### What to produce
Please count the lines in the data below that hold the word "Given", and give only the number.

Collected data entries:
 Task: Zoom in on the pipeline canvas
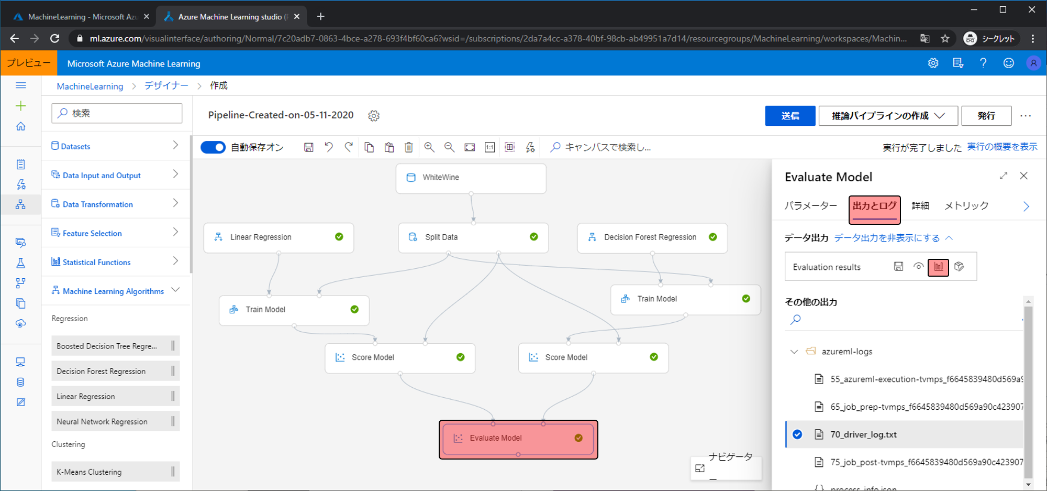429,147
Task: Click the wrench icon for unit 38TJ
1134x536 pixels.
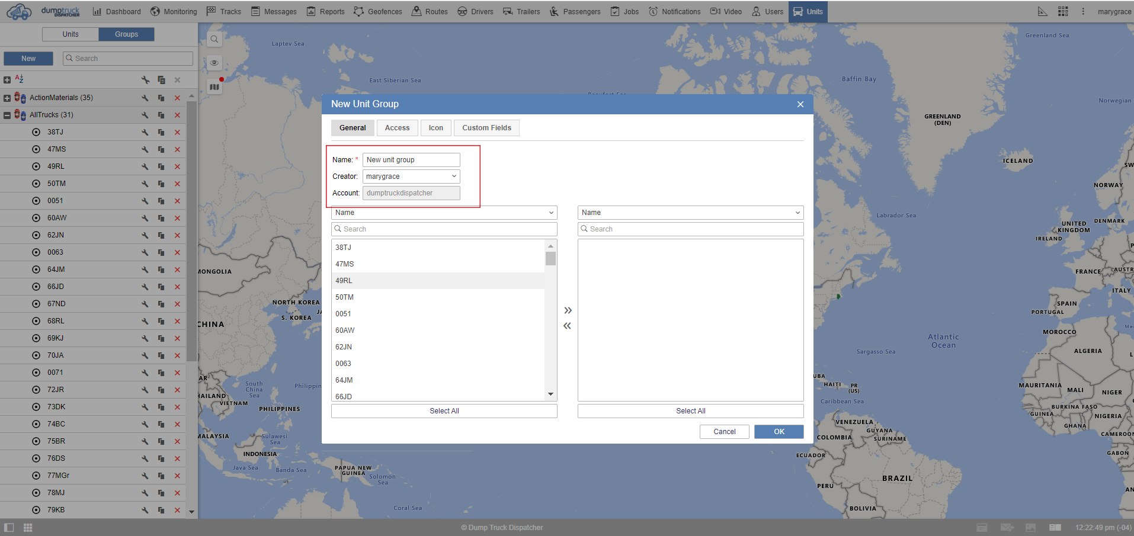Action: click(145, 132)
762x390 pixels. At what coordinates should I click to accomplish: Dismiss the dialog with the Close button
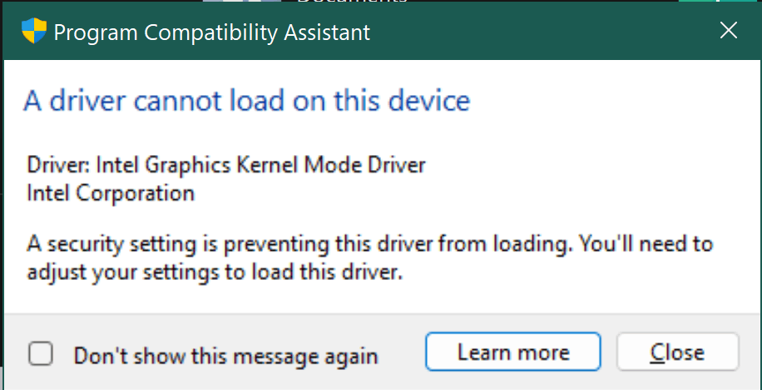[x=677, y=352]
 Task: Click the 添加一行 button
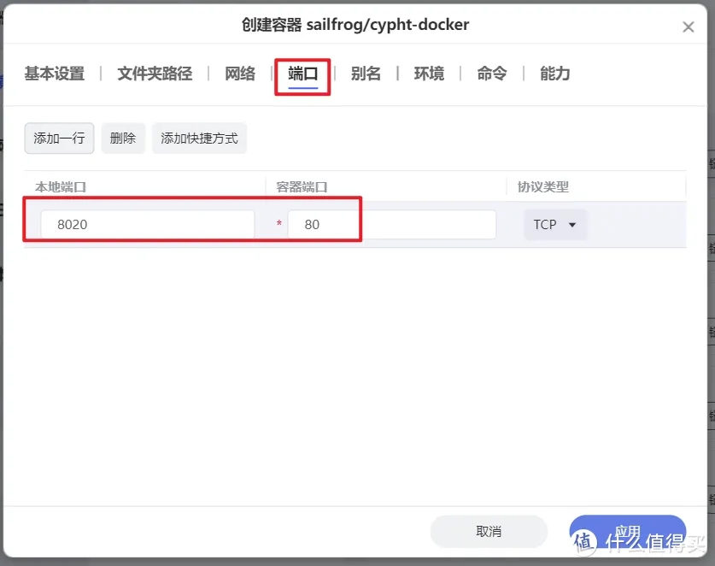59,138
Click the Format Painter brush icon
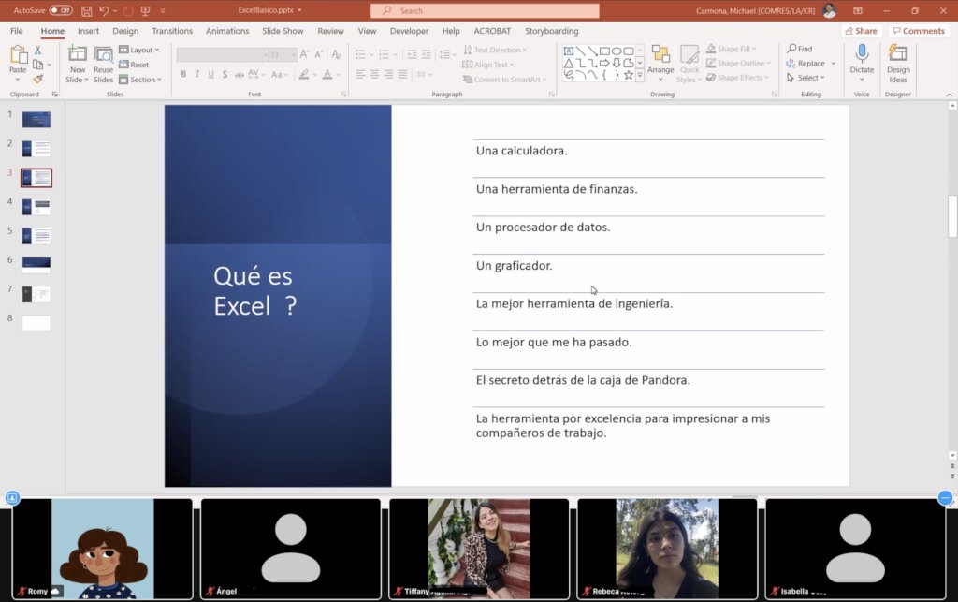The height and width of the screenshot is (602, 958). pyautogui.click(x=37, y=79)
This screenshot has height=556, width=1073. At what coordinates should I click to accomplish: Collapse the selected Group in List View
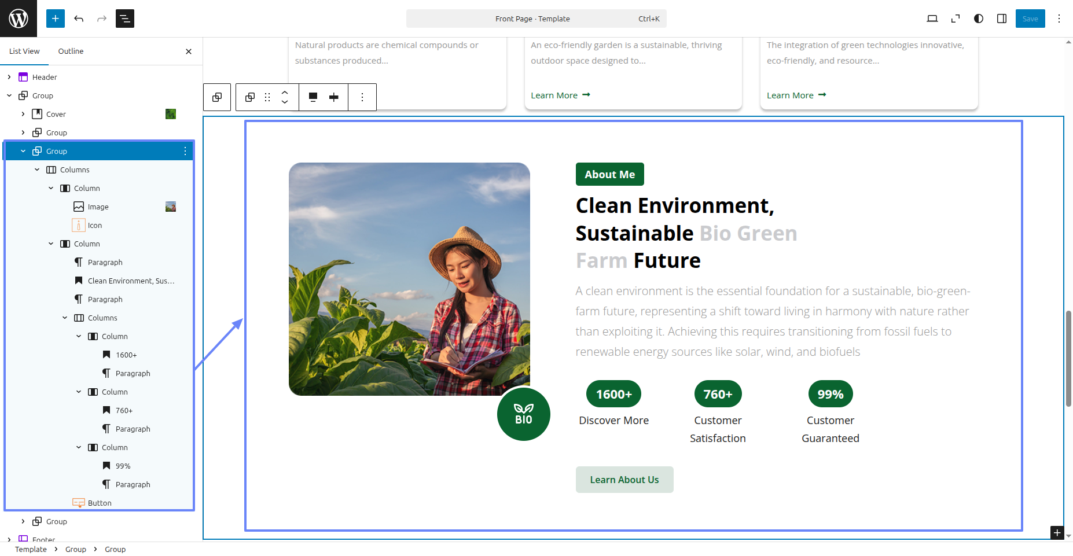(23, 151)
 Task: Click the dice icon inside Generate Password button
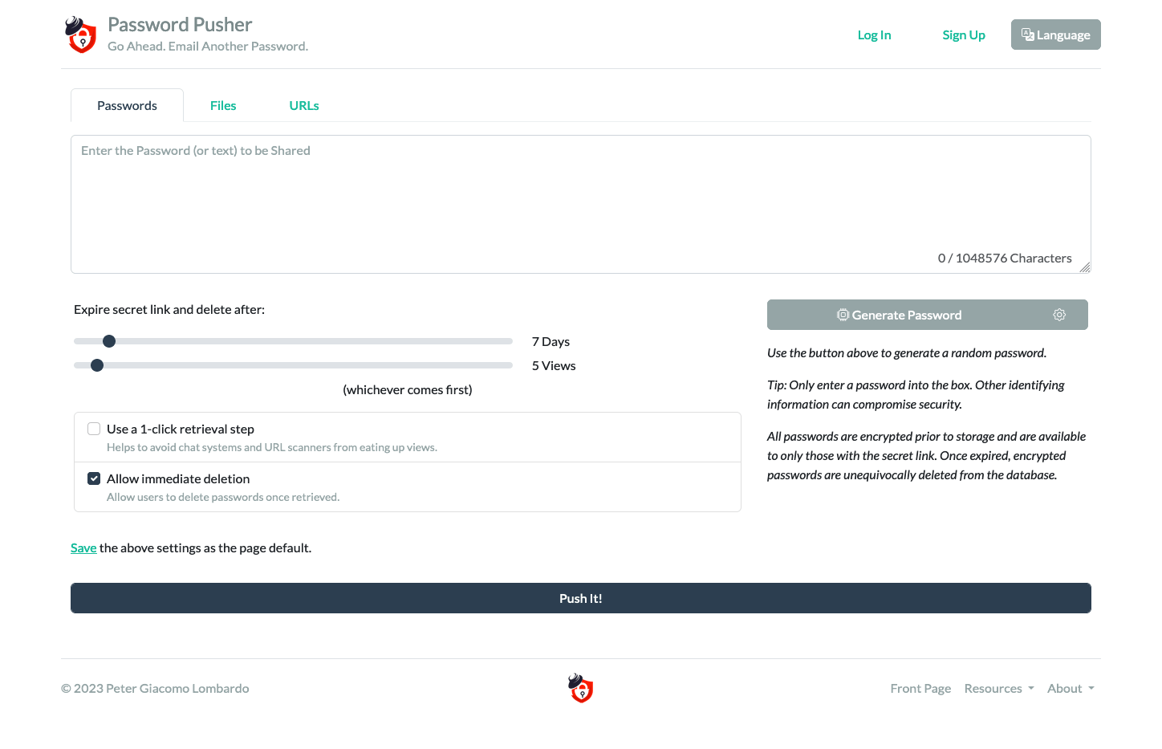coord(843,315)
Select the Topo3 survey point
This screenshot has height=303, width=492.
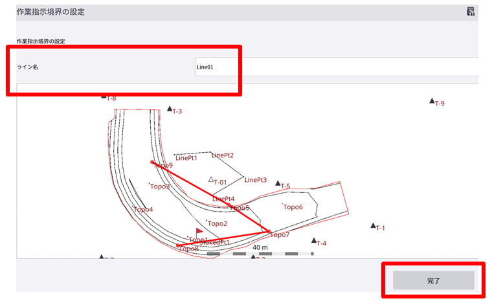[x=150, y=185]
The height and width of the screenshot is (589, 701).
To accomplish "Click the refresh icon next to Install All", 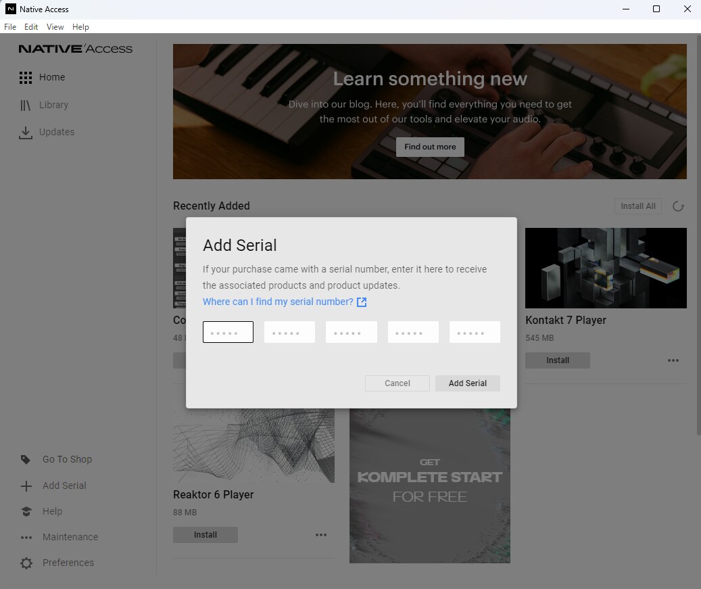I will 678,207.
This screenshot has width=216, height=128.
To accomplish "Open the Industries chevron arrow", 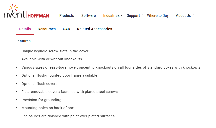I will tap(122, 15).
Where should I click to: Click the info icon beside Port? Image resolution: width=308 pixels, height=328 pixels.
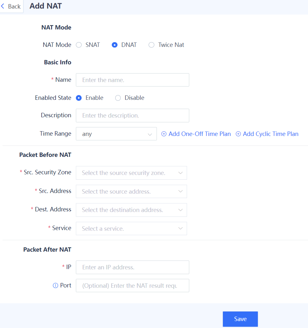pos(55,286)
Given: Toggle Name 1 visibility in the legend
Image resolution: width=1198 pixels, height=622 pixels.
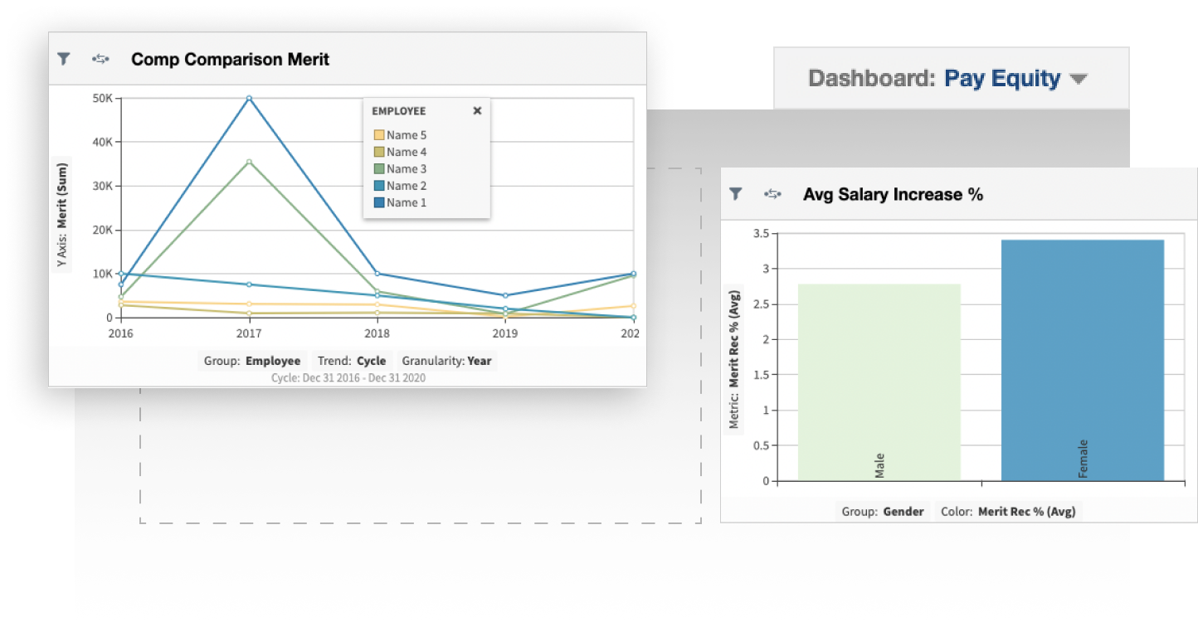Looking at the screenshot, I should pos(405,202).
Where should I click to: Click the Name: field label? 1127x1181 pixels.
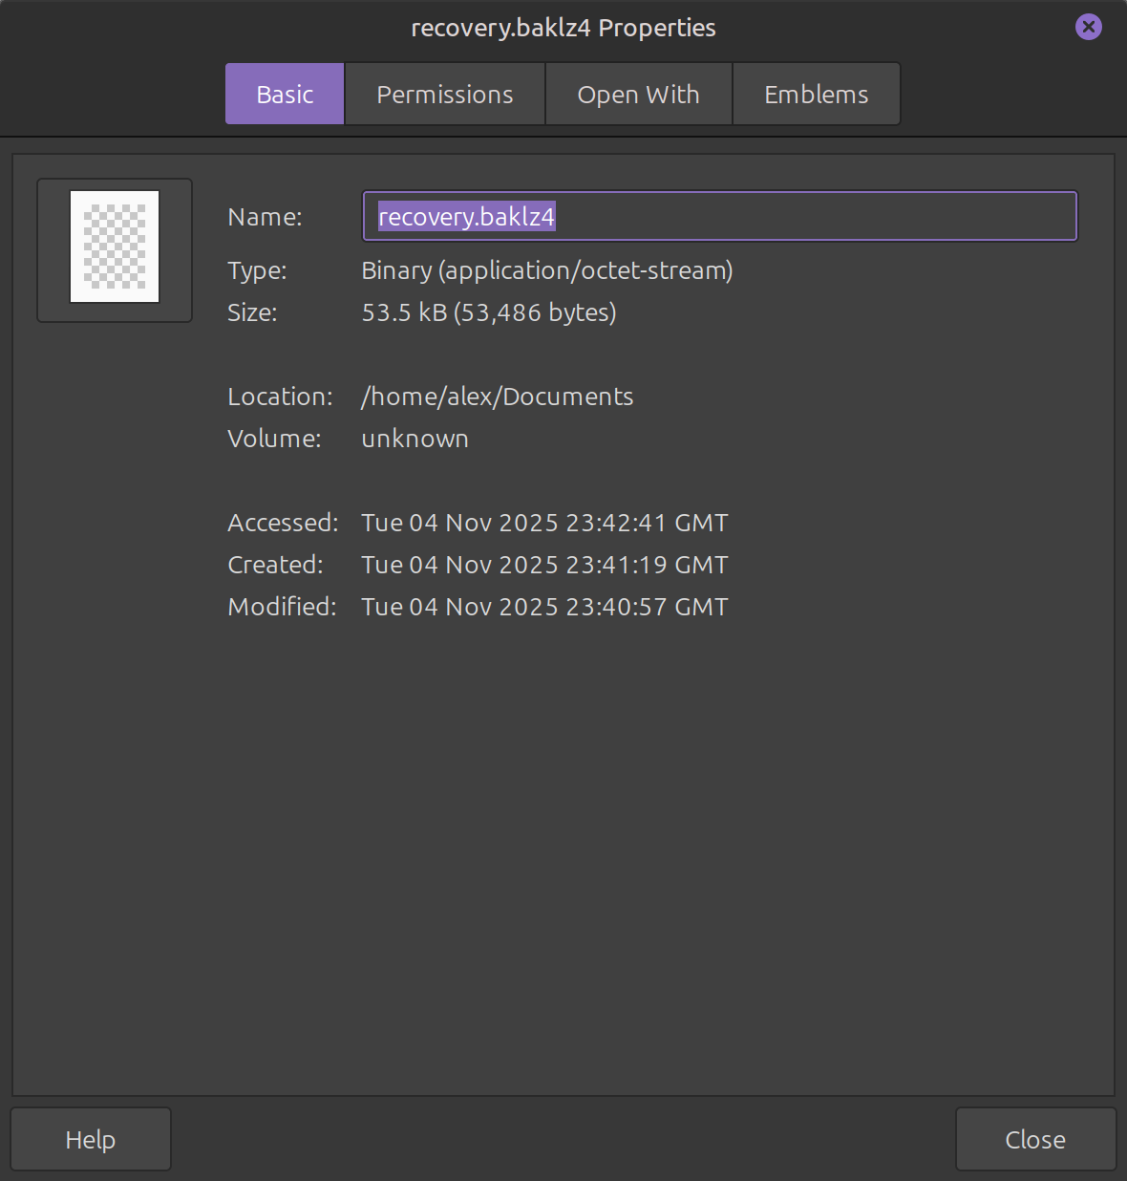(265, 217)
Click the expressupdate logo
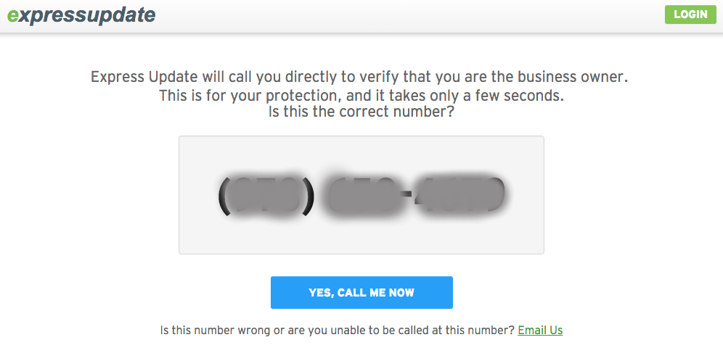The image size is (723, 361). click(81, 15)
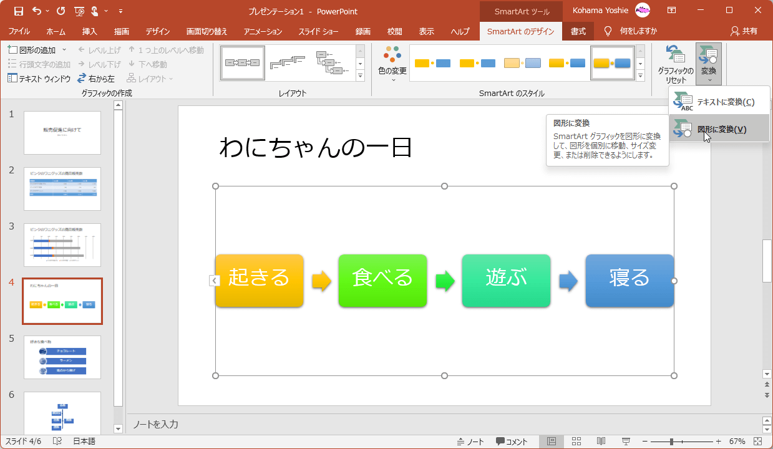Open the 図形の追加 dropdown arrow

click(x=64, y=49)
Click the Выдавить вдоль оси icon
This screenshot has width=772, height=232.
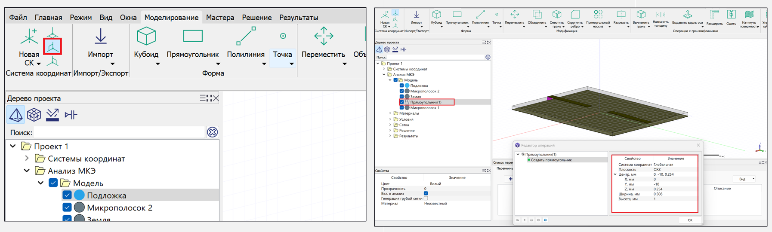click(x=687, y=15)

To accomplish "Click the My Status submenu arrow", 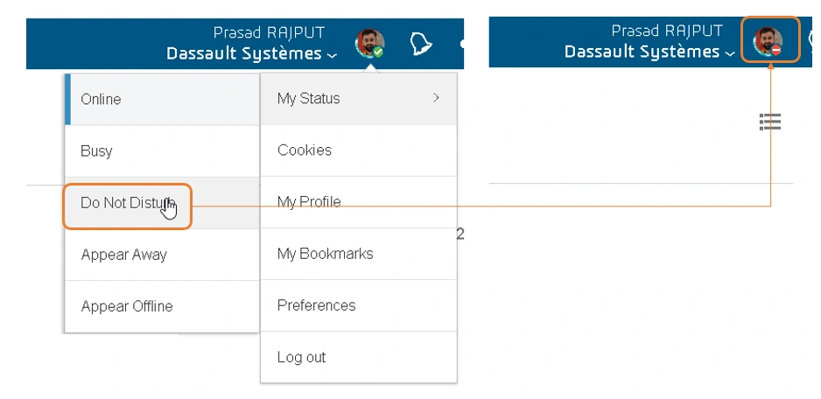I will [436, 98].
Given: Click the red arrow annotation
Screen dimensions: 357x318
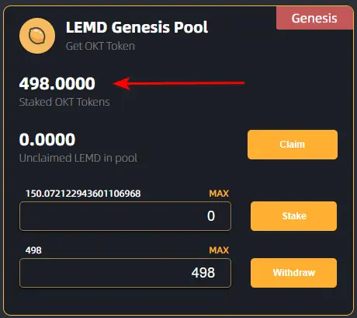Looking at the screenshot, I should [x=179, y=83].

### Answer
2